Each sensor 40 comprises a transmitter 42 (see Figure 2) for emitting a signal towards an inner wall 4 of the wellbore 2. The sensor 40 further comprises a receiver 44 for detecting a reflection of the signal from the inner wellbore wall 4. The signal comprises an acoustic signal. The receiver and transmitter can be the same, for example, in a piezo-electrical sensors. In other examples, the receiver and transmitter are separate, different or distinct from one another.

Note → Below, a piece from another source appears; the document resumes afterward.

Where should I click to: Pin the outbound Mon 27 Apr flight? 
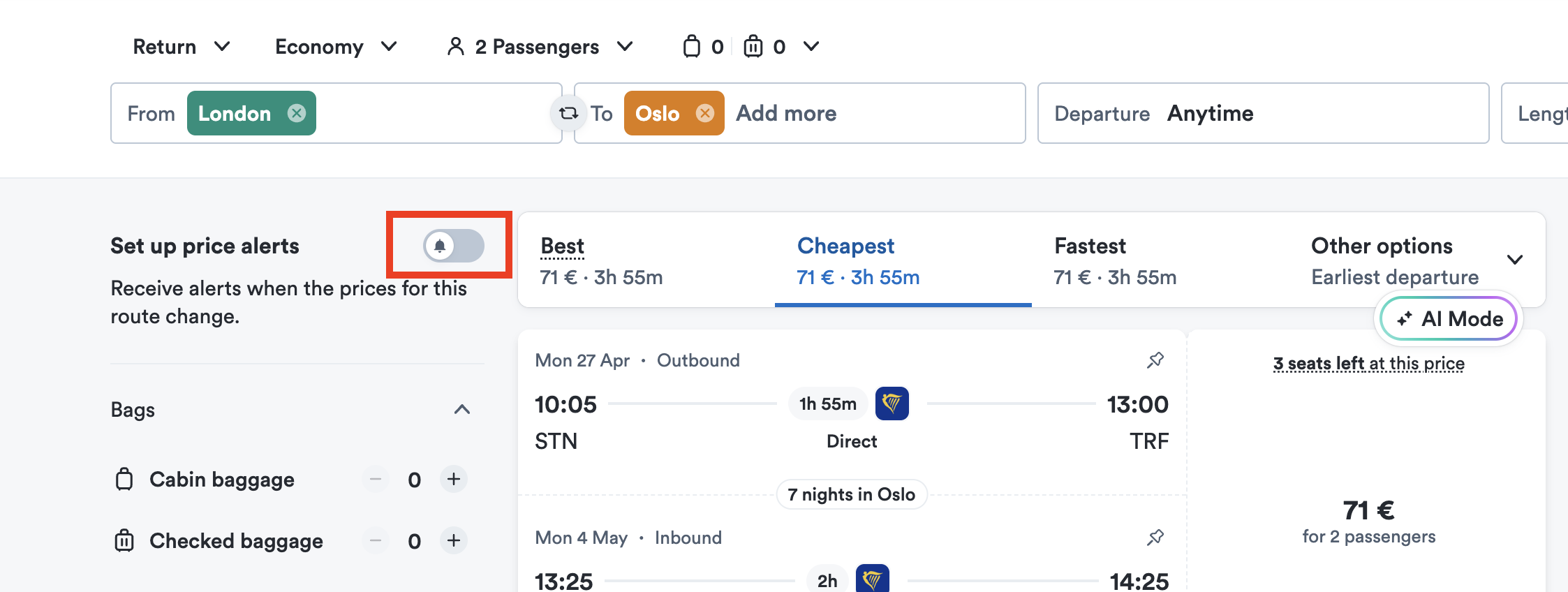pyautogui.click(x=1155, y=360)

With reference to Figure 1, there is shown an arrangement of sensors 40 on the tool body 20. The sensors 40 are positioned circumferentially around the tool body 20. In addition to the circumferential arrangement, the sensors 40 are also provided along a longitudinal axis A of the tool body 20. In the embodiment of Figure 1, the apparatus 10 is provided with an extending mechanism, wherein the extending mechanism comprises one or more arms 22 to support the sensors 40. The arms 22 can be configured to bias the sensors 40 either radially outwards or radially inwards. In some examples, the arms 22 bias or extend the sensors 40 radially outwards into engaging contact with the inner wall 32 of the conduit 30. The arms 22 can also be configured to disengage the sensors 40 from contact with the inner wall 32 of the conduit 30. By disengaging or retracting the sensors 40 from contact with the inner wall 32 for example when the apparatus 10 is installed or retrieved, damage to the sensors may be prevented. The arms 22 on which the sensors 40 are mounted can be pivoting arms biased by one or more springs, or other mechanisms.
Referring to Figure 2, the sensors 40 comprise one or more transmitters 42. The one or more transmitters 42 are arranged to emit one or more signals towards the inner wall 4 of the wellbore 2. In some embodiments, the one or more transmitters 42 can be arranged to emit the acoustic signal at different angles or directions with respect to the tool body 20.

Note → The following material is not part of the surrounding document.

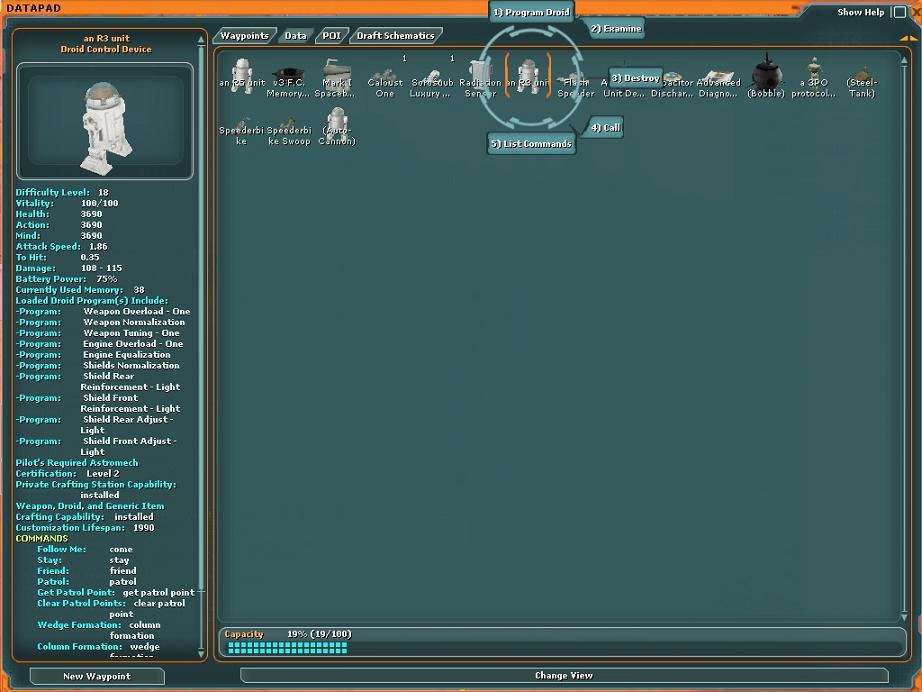The width and height of the screenshot is (922, 692).
Task: Select the Radiation Sensor icon
Action: click(480, 70)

As can be seen in Figure 2, the sensors 40 comprise one or more receivers 44. The one or more receivers 44 are arranged to detect one or more signals reflected from the inner wall 4 of the wellbore 2. In some embodiments, the one or more receivers 44 can be arranged to detect the one or more signals reflected at different angles or directions from the wellbore wall 4.
The tool body 20 of Figures 1 and 2 is a tubular or a logging tool body 20. The tool body 20 is lowered into the conduit 30 on a wireline 34. The tool body 20 and/or the one or more sensor 40 can be adapted to rotate for circumferentially scanning the wellbore 2. In some examples, the sensors 40 are arranged or located on a rotating component or part of the tool body 20, such as an outer rotating cylinder or the like. In other examples, the sensors 40 are arranged or located on a swivel or the like, so as to rotate the sensors 40 around the longitudinal axis A of the tool body 20. The circumferential scan can comprise single or multi point measurements. Multi point measurements along a circumference of the wellbore 2 can lead to a circumferential map of the wellbore 2. Such a circumferential map is indicative of the size and/or shape of the wellbore 2 and/or the centering of the conduit 30 within the wellbore 2.
In addition, or alternatively to the rotational movement of the tool body 20, the tool body 20 is translated through the conduit. For example, translating of the tool body 20 comprises moving the tool body 20 in an axial direction, e.g. in a longitudinal direction, of the conduit 30. Translating of the tool body 20 can comprise running the apparatus 10 through the conduit 30, locating the apparatus 10 in the conduit 30, and/or retrieving the apparatus 10 from the conduit 30. During the translational movement of the tool body, single or multiple points are measured. Multi point measurements, tåken along a length of the conduit 30, from a translational map of the wellbore 2. The translational map can be indicative of the size and/or shape of the wellbore 2 and/or changes in wellbore geometry along a wellbore section or length.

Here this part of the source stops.